Charlotte the mysteriously pregnant stingray might already be my favorite animal of 2024. Charlotte, a keeper at a North Carolina aquarium, recently revealed that she was pregnant with several pups, even though her only male companions were a pair of sharks. While there was early speculation that it was the result of some cross-species mixing, Charlotte’s pregnancy was almost certainly the result of a known but rare phenomenon known as parthenogenesis, a form of asexual reproduction. form.
Round Stingray Charlotte (Tailed bat status) is a long-time resident of the ECCO team’s aquarium and shark lab in Hendersonville. Sometime last September, Charlotte began to “swell” and the aquarium initially feared the worst after multiple “growths” were discovered inside her body. But eventually, the team’s veterinarian confirmed that she was actually pregnant with up to four pups (the term for stingray pups).aquarium Announce Charlotte got pregnant in early February.
Strangely, however, Charlotte has had no recent male stingray suitors. Last July, the aquarium did move a pair of year-old white-spotted bamboo sharks into a tank in Charlotte. Later, employees did notice bite marks on Charlotte’s body, which could be signs of shark mating. So the aquarium has long considered the possibility of Charlotte successfully breeding with sharks.

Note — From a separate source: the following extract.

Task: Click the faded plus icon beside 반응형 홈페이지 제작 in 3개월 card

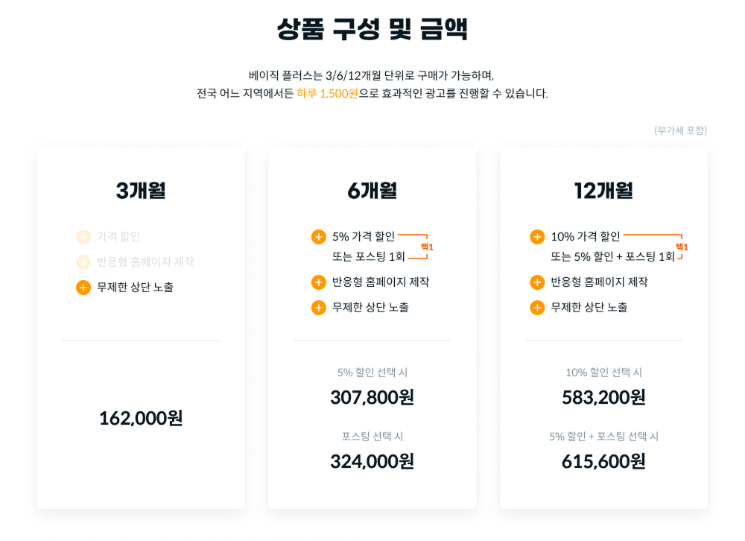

Sharks and stingrays belong to the same large family of fish, but outside experts have strongly dismissed this theory.Perhaps the most memorable revelation came from Demian Chapman, senior scientist and director of the Shark Research Center at Mote Marine Laboratory and Aquarium. Tell Forbes: “I think the odds of a shark being a father are the same as the odds of Elvis or Bigfoot being a father — zero.”
Instead, Charlotte’s joy appears to be an example of parthenogenesis, which is still not an ordinary thing. This occurs when an unfertilized egg cell fuses with a polar body (a cell produced when the egg cell matures and is usually nonfunctional) and begins to divide and develop like a typical embryo, albeit without the genetic material from the father. Parthenogenesis has been found in other sharks and stingrays, but this appears to be the first documented case in a round stingray.
Those who still hold out hope of seeing a shark ray will have to wait a little longer. As of Wednesday, Charlotte was still pregnant and had not noticed that her miracle story was abuzz on social media. But she is expected to give birth any day now.